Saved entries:
^^^^^^^^

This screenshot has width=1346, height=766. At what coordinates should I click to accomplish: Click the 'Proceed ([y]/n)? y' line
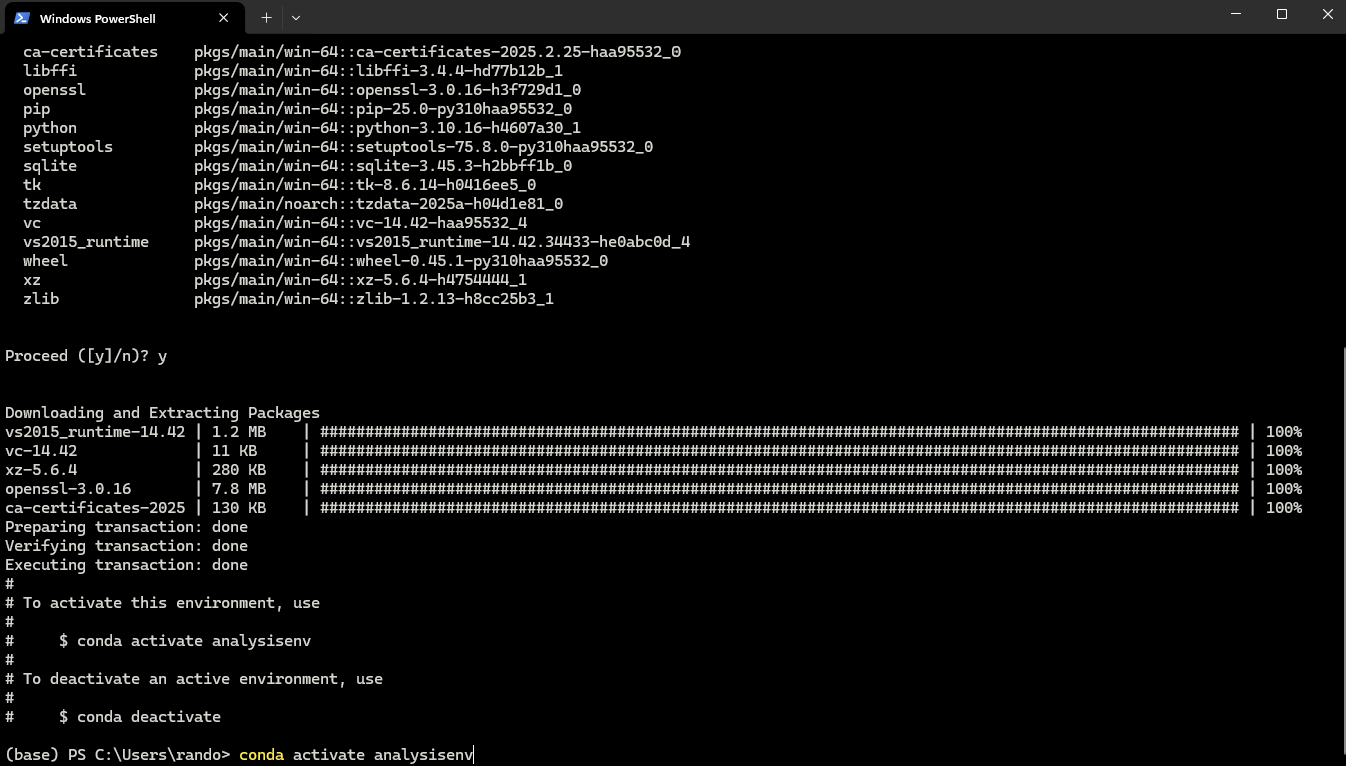tap(86, 356)
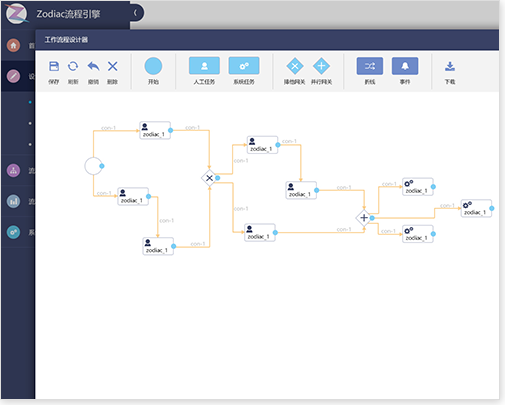Click the Undo (撤销) arrow icon

93,66
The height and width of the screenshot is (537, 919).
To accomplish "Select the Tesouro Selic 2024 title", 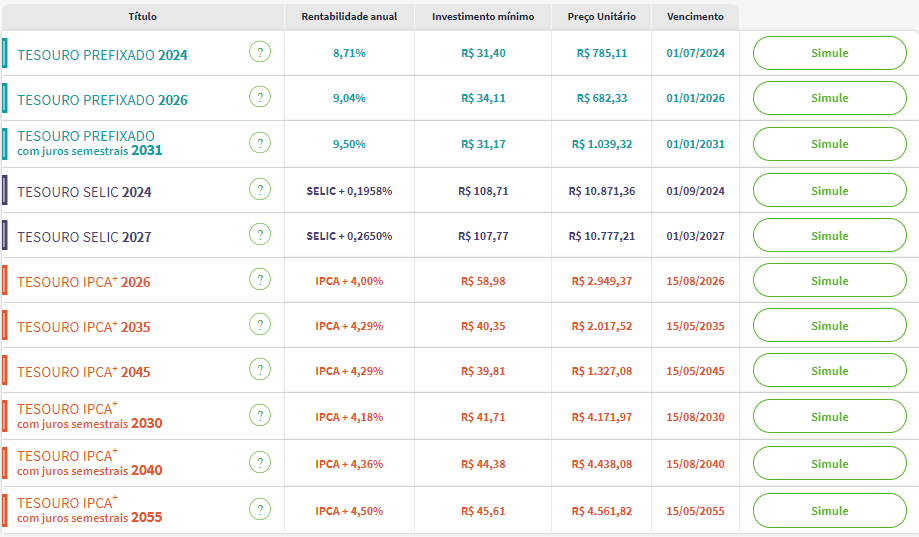I will tap(84, 192).
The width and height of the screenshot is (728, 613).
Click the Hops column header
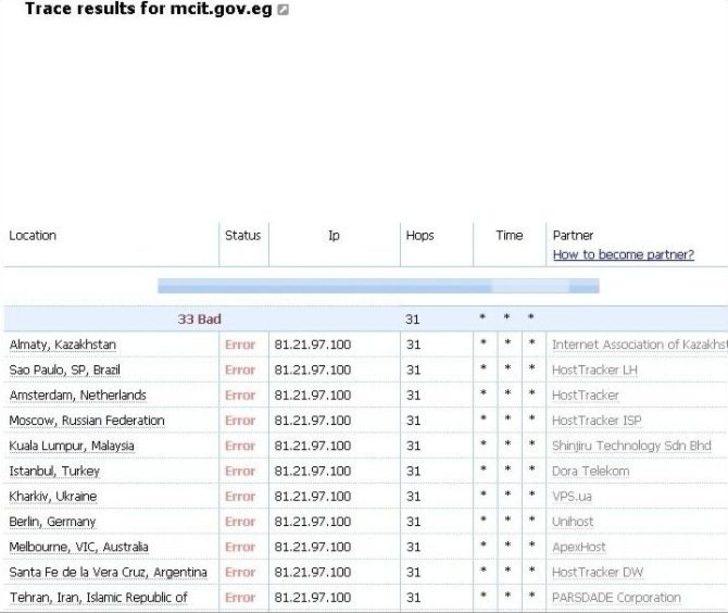pos(420,235)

^^^^^^^^

- _Exercise aim_
Pick out each line of the saved entries above that contains the string "screenshot", treating uppercase and lowercase letters as different.

- _Exercise solution_
This screenshot has width=1346, height=766. At what coordinates should I click to accomplish: Click the 'Proceed ([y]/n)? y' line
The height and width of the screenshot is (537, 919).
The width and height of the screenshot is (728, 613).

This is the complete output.